2.1.2 Do you have the financing?
The challenge of financing higher education in America or Canada shatters many dreams. The total cost of education in America is extremely high, ranging from $15,000 to $45,000 (approximately Rs. 7.5 lakhs to Rs. 22.5 lakhs) per year. The total cost includes the costs of tuition, fees, room and board, and books and supplies. The cost depends on such factors as: whether the school is private or public (meaning government funded), its reputation and prestige, and its geographic location. The cost of education in Canada is much less than it is in America – but still very high compared to India – and the quality of education is quite good. The total cost of higher education in Canada ranges from Cdn$15,000 to Cdn$30,000 (approximately Rs. 5 lakhs to Rs. 10 lacks) per year.
As you can see, the costs are indeed extremely high, particularly when you consider that the Bachelor’s program in America and Canada is 4 years long, the Master’s program 2 years and the PhD program 3 years. Note that the PhD program typically takes longer than advertised, and sometimes several years longer.
For the fortunate few wealthy students, you can skip the remainder of this section, if you like, although you may gain some insights by reading it. For others – the vast majority – the challenge is monumental but it is not always insurmountable. You have options, but primarily for graduate (Master’s and Doctoral) studies in certain programs.

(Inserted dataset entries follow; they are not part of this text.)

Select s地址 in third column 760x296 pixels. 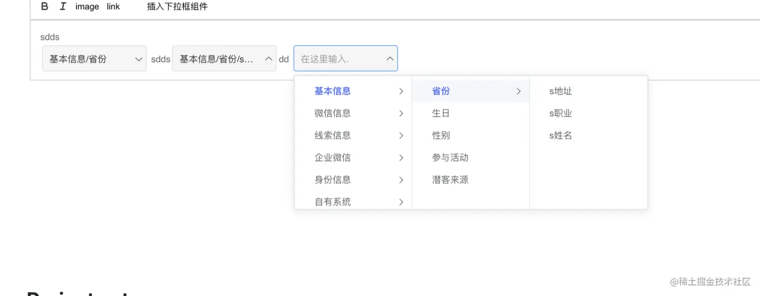click(560, 91)
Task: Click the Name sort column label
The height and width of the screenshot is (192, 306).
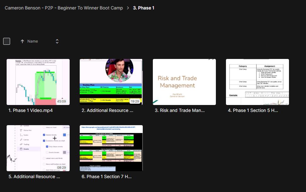Action: click(x=32, y=41)
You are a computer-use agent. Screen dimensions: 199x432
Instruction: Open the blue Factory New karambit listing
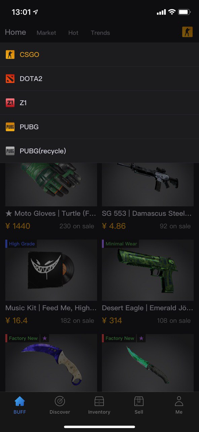pyautogui.click(x=51, y=363)
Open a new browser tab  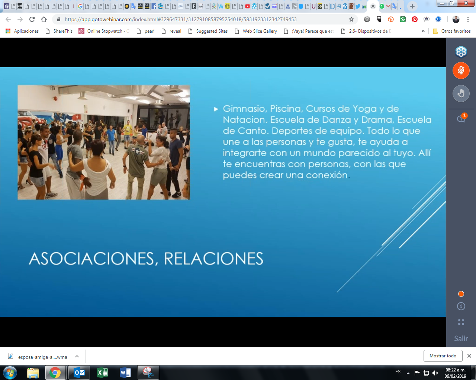click(x=412, y=6)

First is the prospect of securing financial assistance. Getting admitted is much easier than securing financial assistance. Financial assistance comes in many flavors but if you secure full financial assistance, you can study in America or Canada and survive. You will be poor by North American standards, but you will be getting your education. Your prospective school is the primary, if not the only, source for financial assistance. Financial assistance is more readily available for technical programs such as those in Engineering and Computer Science than it is for other programs. Regardless, the competition for financial assistance is fierce. The demand for financial aid by prospective students far exceeds the supply of money. The critical determinants of how well you will compete for financial aid are your academic performance and your performance on a standardized entrance exam. You must have superior academic performance. You must also score well on the entrance exam through dedication, motivation, and hard work. Your academic performance is the primary indicator at this stage of the high-level analysis to determine whether you can potentially finance your studies.
Second, you can explore the possibility of support through personal means and contacts. Your own family might be able to contribute some money. You may have a close relative who lives in America or Canada who is willing to offer you free room and board. Obviously this is only possible if you study in your relative’s neighborhood. The relative may be willing to offer you some money as well, even if it is in the form of a loan.
Third, you may be able to secure some loans. Some financial institutions in India offer loans for studies abroad. Note that you can not obtain any loans from your school or financial institutions in America or Canada.
You may wish to combine the Second and Third options. This combination may become even more palatable if your school offers you partial financial assistance.
A note on employment: As an international student in America, you are implicitly allowed to work on campus for up to 20 hours per week. These are menial jobs, should you be lucky enough to find one and have the time, given your course load, to undertake one. Earnings from this form of employment will barely make a dent in your total cost of education. The situation in Canada is different. You are not allowed to work at all as an international student, unless you have obtained an official authorization to work. You will get this authorization only if have been offered financial assistance, and such authorization would explicitly prohibit you from working on something other than your financial assistance-related tasks.